Wet op de rechtsbijstand

Artikel 12

[…]

2. Rechtsbijstand wordt niet verleend indien:

[…]

b. de aan de te verlenen rechtsbijstand verbonden kosten niet in redelijke verhouding staan tot het belang van de zaak;

[…]

g. het een belang betreft waarvan de behartiging redelijkerwijze aan de aanvrager zelf kan worden overgelaten, zo nodig met bijstand van een andere persoon of instelling van wie onderscheidenlijk waarvan de werkzaamheden niet vallen binnen de werkingssfeer van deze wet.

[…]

Besluit rechtsbijstand- en toevoegcriteria

Artikel 5

1. In strafzaken wordt geen rechtsbijstand verleend indien de zaak dient bij de kantonrechter.

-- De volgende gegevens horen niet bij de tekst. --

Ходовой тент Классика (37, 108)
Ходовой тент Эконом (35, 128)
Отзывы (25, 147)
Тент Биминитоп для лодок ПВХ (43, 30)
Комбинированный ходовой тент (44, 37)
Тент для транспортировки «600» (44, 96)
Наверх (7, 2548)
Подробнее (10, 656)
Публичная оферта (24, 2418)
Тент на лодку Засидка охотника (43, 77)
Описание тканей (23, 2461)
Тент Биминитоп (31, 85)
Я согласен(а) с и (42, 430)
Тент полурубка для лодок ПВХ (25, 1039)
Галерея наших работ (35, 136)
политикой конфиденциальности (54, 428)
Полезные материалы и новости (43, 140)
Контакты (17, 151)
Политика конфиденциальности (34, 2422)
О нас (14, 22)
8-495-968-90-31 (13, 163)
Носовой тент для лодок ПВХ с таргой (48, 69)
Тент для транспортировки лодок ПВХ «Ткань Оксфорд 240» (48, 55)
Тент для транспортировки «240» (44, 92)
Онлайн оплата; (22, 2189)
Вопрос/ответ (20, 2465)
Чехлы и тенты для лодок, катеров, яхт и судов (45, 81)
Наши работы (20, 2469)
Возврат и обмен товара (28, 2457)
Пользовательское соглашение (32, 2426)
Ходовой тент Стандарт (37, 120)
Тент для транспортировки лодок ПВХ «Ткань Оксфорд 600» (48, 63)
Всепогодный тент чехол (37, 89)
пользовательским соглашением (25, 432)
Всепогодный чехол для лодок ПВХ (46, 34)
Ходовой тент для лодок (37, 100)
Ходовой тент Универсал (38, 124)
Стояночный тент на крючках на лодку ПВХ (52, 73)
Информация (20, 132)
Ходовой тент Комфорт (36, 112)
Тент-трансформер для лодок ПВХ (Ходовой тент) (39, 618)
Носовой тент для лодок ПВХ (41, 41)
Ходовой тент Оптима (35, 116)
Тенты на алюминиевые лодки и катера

De eerste volzin is niet van toepassing op de verlening van rechtshulp.

2. In afwijking van het eerste lid, eerste volzin kan rechtsbijstand worden verleend, indien zwaarwegende belangen van de rechtzoekende dit rechtvaardigen of de bijzondere feitelijke of juridische ingewikkeldheid van het geval dat vereist.

Werkinstructie S041 OM-afdoening/strafbeschikking

Verzet

Als de aanvraag betrekking heeft op verzet tegen een strafbeschikking dan kun je een toevoeging verstrekken.

Als echter verzet wordt aangetekend tegen een strafbeschikking van een overtreding dan toets je of er sprake is van zwaarwegende belangen van de rechtzoekende. Bijvoorbeeld het Nederlanderschap komt in het geding als gevolg van de strafbeschikking vanaf € 470. De advocaat moet duidelijk motiveren waarom een toevoeging gerechtvaardigd is.

Bij onvoldoende motivering neem je telefonisch contact op met de rechtsbijstandverlener of maak je de aanvraag onvolledig met de volgende tekst:

"De Raad verstrekt geen toevoeging voor verzet tegen een strafbeschikking van een overtreding. Bij overtreding moet sprake zijn van zwaarwegende belangen van de rechtzoekende die de afgifte van een toevoeging kunnen rechtvaardigen. Graag ontvangen wij van u een toelichting waarom naar uw oordeel sprake is van voornoemde uitzonderingssituatie.".